Institute of Pharmaceutical and Biomedical Sciences, Johannes Gutenberg-University, 55128, Mainz, Germany.
Department of Molecular, Cellular, and Developmental Biology, Yale University, New Haven, CT, 06511, USA.
Angew Chem Int Ed Engl. 2024 Nov 25;63(48):e202403792. doi: 10.1002/anie.202403792. Epub 2024 Oct 24.
RNA methylation is a metabolic process validated for its association with various diseases, and thus, RNA methyltransferases (MTases) have become increasingly important in drug discovery. Yet, most frequently utilized RNA MTase assays are limited in their throughput and hamper this rapidly evolving field of medicinal chemistry. In this study, we describe a modular nanomole scale building block system that allowed the identification of tailored fluorescent MTase probes to unlock a broad selection of MTase drug targets for fluorescence-based binding assays. Probe candidates were initially prepared on a 4 nanomole scale and could be tested directly from crude reaction mixtures to allow rapid probe identification and optimization. Using an alkyne-azide click late-stage functionalization strategy and in silico protein databank mining, we established a selection of fluorescent probes suitable for relevant drug targets from the METTL and NSUN families, as well as bacterial and viral MTases. Using this concept, a high-throughput screening on the unexplored drug target METTL1 discovered three hit compounds with micromolar potency providing a (1H-pyrazol-4-yl)pyridine-based starting point for METTL1 drug discovery.

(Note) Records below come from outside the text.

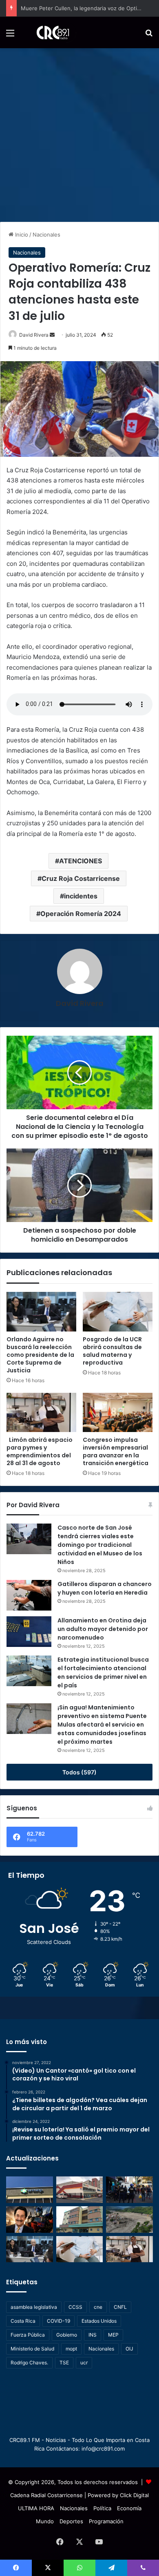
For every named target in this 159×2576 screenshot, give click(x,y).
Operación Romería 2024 (80, 913)
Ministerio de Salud (32, 2349)
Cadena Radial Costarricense (46, 2495)
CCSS (75, 2307)
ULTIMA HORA (36, 2508)
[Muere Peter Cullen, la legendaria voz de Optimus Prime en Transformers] (29, 2219)
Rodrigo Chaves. (29, 2362)
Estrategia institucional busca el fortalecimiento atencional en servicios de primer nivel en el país (103, 1672)
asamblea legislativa (34, 2307)
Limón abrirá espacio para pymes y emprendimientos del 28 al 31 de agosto (40, 1451)
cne (98, 2307)
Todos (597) (79, 1772)
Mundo (45, 2521)
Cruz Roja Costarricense (81, 878)
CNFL (120, 2307)
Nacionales (46, 234)
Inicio (20, 234)
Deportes (71, 2521)
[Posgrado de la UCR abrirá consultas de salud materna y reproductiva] (117, 1311)
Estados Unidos (99, 2321)
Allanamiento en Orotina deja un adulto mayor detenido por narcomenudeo (102, 1629)
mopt (71, 2349)
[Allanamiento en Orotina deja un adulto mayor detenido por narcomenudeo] (29, 1631)
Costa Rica (23, 2321)
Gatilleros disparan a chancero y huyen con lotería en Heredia (104, 1588)
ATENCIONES (80, 861)
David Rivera (34, 335)
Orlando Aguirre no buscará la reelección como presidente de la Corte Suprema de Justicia (40, 1354)
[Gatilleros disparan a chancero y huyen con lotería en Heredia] (29, 1595)
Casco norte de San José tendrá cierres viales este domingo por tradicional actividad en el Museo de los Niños (99, 1545)
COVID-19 (58, 2321)
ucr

RNA 甲基化是一种已被证实与多种疾病相关的代谢过程,因此,RNA 甲基转移酶(MTases)在药物发现中变得越来越重要。然而,大多数常用的 RNA MTase 测定方法在通量方面存在局限性,阻碍了药物化学这一快速发展的领域。在这项研究中,我们描述了一个模块化的毫摩尔规模构建块系统,该系统允许鉴定定制的荧光 MTase 探针,以解锁基于荧光的结合测定法中广泛的 MTase 药物靶标。探针候选物最初在 4 毫摩尔规模上进行制备,并可以直接从粗反应混合物中进行测试,以允许快速鉴定和优化探针。我们使用炔烃-叠氮化物点击后期功能化策略和计算机蛋白质数据库挖掘,从 METTL 和 NSUN 家族以及细菌和病毒 MTases 中建立了一系列适合相关药物靶标的荧光探针。使用该概念,对未开发的药物靶标 METTL1 进行了高通量筛选,发现了三种具有微摩尔效力的活性化合物,为 METTL1 药物发现提供了基于(1H-吡唑-4-基)吡啶的起点。